# WHAT IS BEING ASKED:
Pictures are to be omitted. Output only the lines from the one containing "Image resolution: width=313" through the end of the data, word for word.

BEGIN DATA EXCERPTS

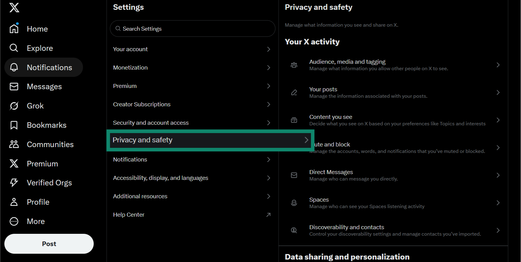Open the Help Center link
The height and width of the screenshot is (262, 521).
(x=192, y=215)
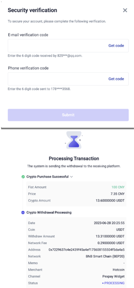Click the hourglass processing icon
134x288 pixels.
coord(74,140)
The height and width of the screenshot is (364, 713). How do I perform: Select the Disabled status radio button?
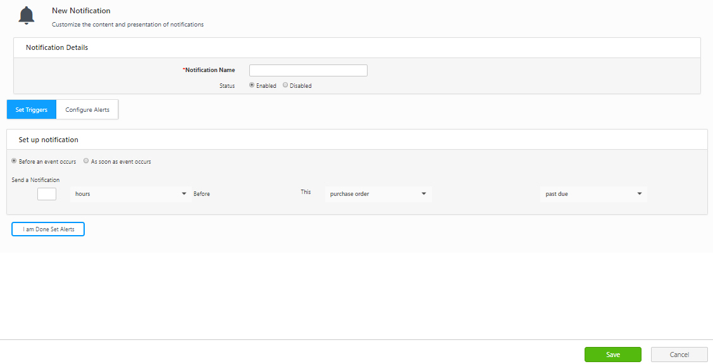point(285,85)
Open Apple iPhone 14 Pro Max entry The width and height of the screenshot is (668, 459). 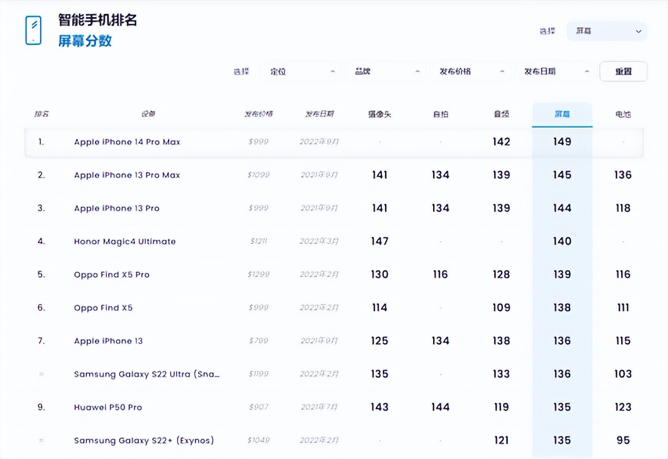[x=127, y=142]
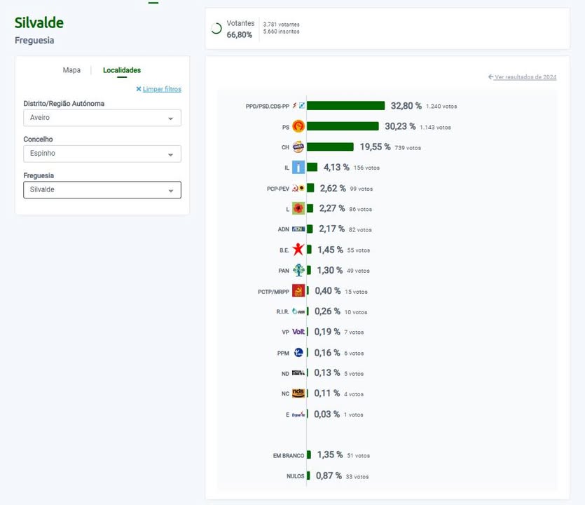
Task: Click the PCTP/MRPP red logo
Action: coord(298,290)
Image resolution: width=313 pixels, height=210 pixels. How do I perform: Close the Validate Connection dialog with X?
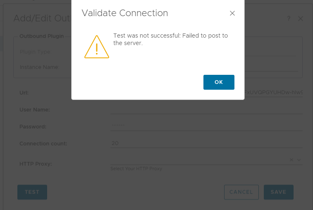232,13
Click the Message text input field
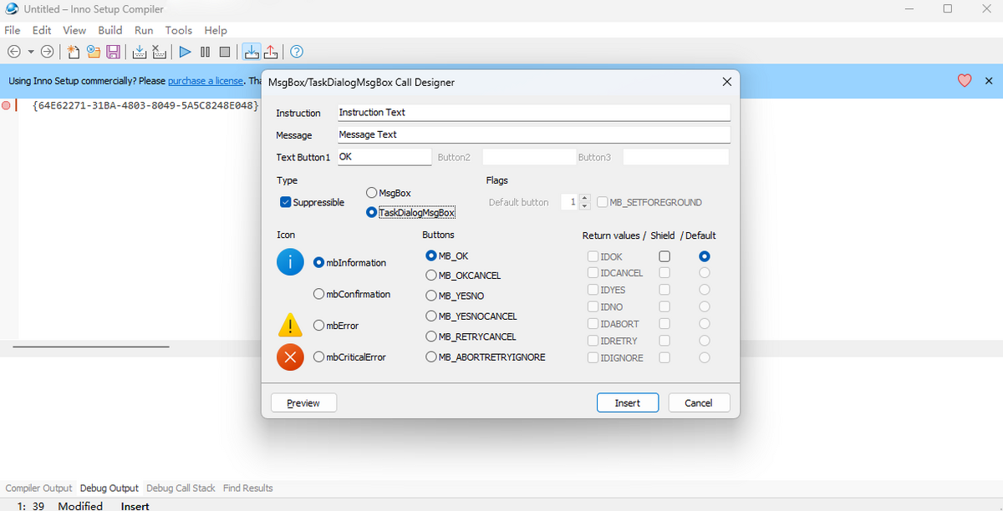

END DATA EXCERPTS

# SOLUTION FOR THIS EXERCISE:
Image resolution: width=313 pixels, height=210 pixels. How do I perform: Close the Validate Connection dialog with X?
232,13
Click the Message text input field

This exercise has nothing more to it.